**À faire**
a - Recopiez fidèlement le passage du texte sur le porc qui va de « Daniel Duhamel Arrapel » jusqu'à « n’en sortira jamais. » inclus.
b - Répondez à ces questions sur le texte sur le porc :
(i) Que préfère la truie altruiste ?
(ii) Quels auteurs sont cités pour leur défense et illustration du goret ?
(iii) Que nous rappelle le porc, ce qui justifie de le traiter avec respect ?
c - Rédigez la suite du texte sur le porc, en commençant après sa dernière phrase.

Avant même et après la parole, au début comme à la fin de l’Histoire le porc est là. En conséquence, dans le moindre Pierrot d’amour se cache un goret. C’est sans doute pourquoi la truie altruiste n’espère rien des hommes. Elle préfère son compagnon d’auge. Il lui rappelle la vie d’avant le jour en son premier langage.
Daniel Duhamel Arrapel et Armel Louis rappellent dans leur défense et illustration du goret qu’il n’est pas notre aporie mais notre germination. Il ne peut donc entrer dans une seule phrase tant se fomente en lui notre syntaxe primitive que nous voulons ignorer. Elle glisse pourtant sans cesse vers le tronc de nos heures. Le porc doit donc être traité avec respect car il nous rappelle que l’infini n’est rien et que nul Dieu n’en sortira jamais.

**Données**

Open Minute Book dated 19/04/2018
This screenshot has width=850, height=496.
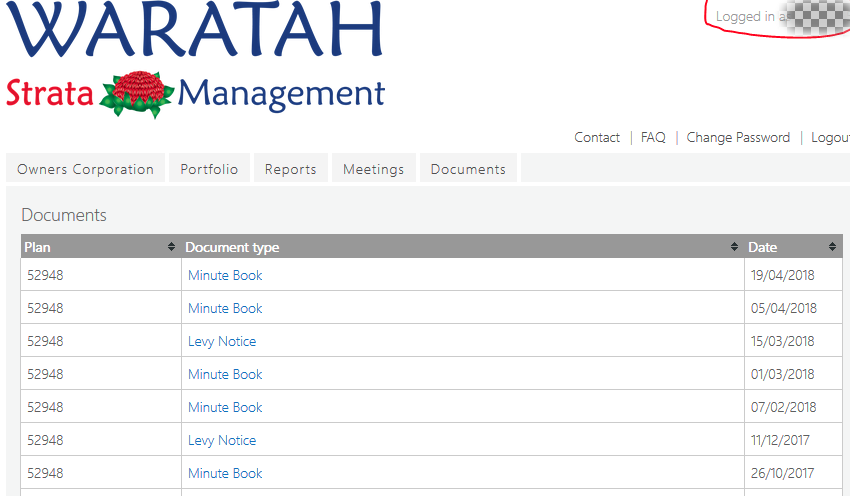(225, 275)
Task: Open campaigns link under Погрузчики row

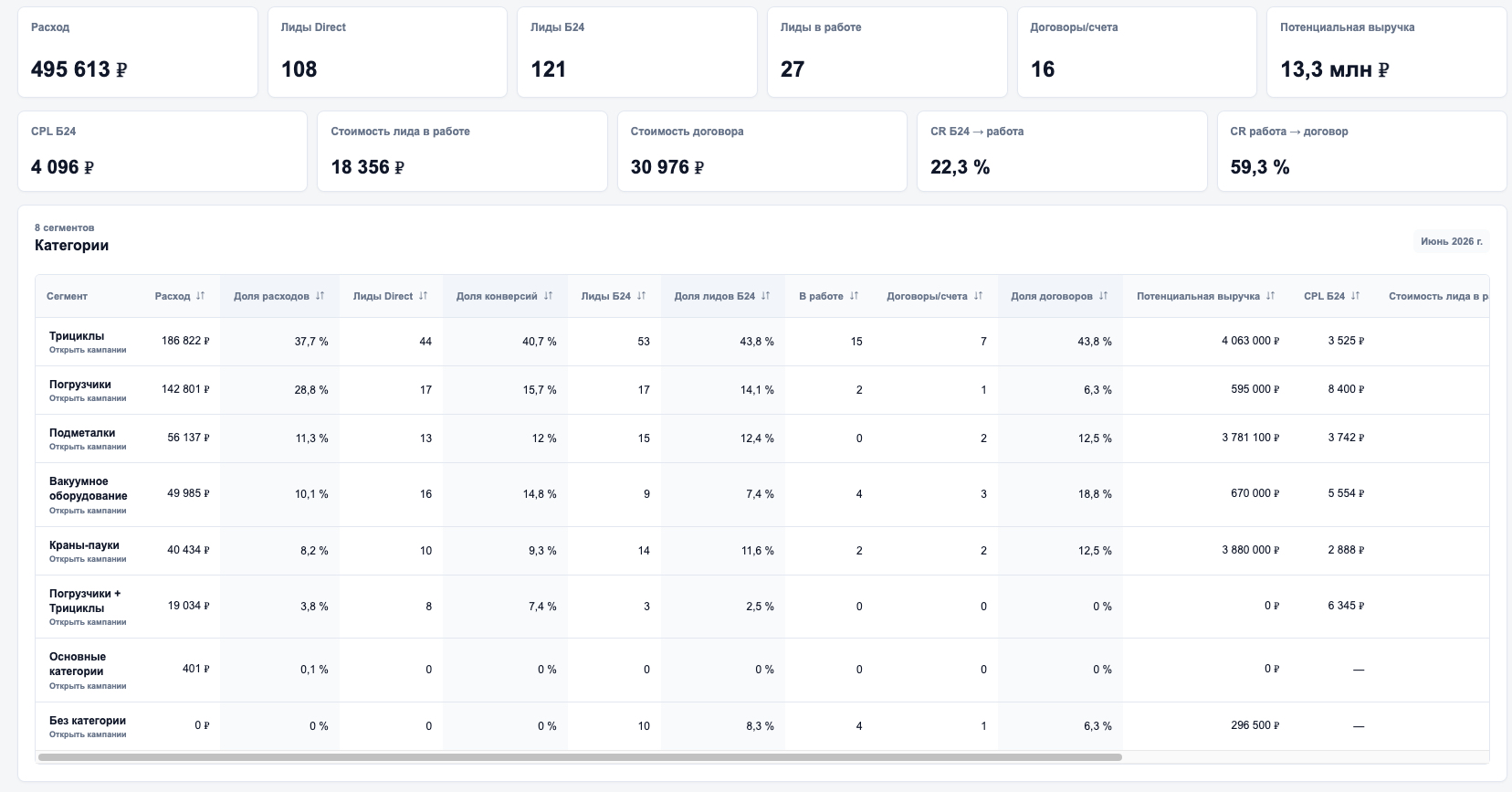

**Réponses**
a -
Daniel Duhamel Arrapel et Armel Louis rappellent dans leur défense et illustration du goret qu’il n’est pas notre aporie mais notre germination. Il ne peut donc entrer dans une seule phrase tant se fomente en lui notre syntaxe primitive que nous voulons ignorer. Elle glisse pourtant sans cesse vers le tronc de nos heures. Le porc doit donc être traité avec respect car il nous rappelle que l’infini n’est rien et que nul Dieu n’en sortira jamais.

b -
(i) Son compagnon d'auge.
(ii) Daniel Duhamel Arrapel et Armel Louis.
(iii) Que l'infini n'est rien et que nul Dieu n'en sortira jamais.

c -
Ecrire le porc permet de s’arracher à l’erreur mystique. Vulve vue, Marie la vierge vénérée redevient l’adorable truie. Elle n’est plus une Narcisse mélancolique mais la mante peu religieuse des gouffres engendrés par la maladie de l’idéalité. Se déploie une autre sainteté. Elle est hantée de viande puisque le cochon pointe son groin.
Les deux auteurs répondent à le question de savoir ce que devient le mot “ écrire ” quand le porc est son sujet mais que ce dernier ne peut l’apprivoiser. Le dévoilement du mot “cochon” ouvre au jour ce qui fait la débauche, la pusillanimité, l’absence de vertu. Ce dépouillement ne doit culpabiliser en rien. Elle ne fait que sexualiser le mot “ homme ” en affrontant jusqu’au bout son animalité. Celle-ci renvoie à l’affolement dont sort son cri absurde.
Soudain l’animal humain ne cherche plus de fausses traces. Il sait la rencontre avec lui-même impossible, son seuil infranchissable. Il ne peut compter que sur sa fièvre porcine et son innommable. Il se revendique comme la bête qui crut un temps à l’Esprit. De la porcherie surgit son écurie d’Augias.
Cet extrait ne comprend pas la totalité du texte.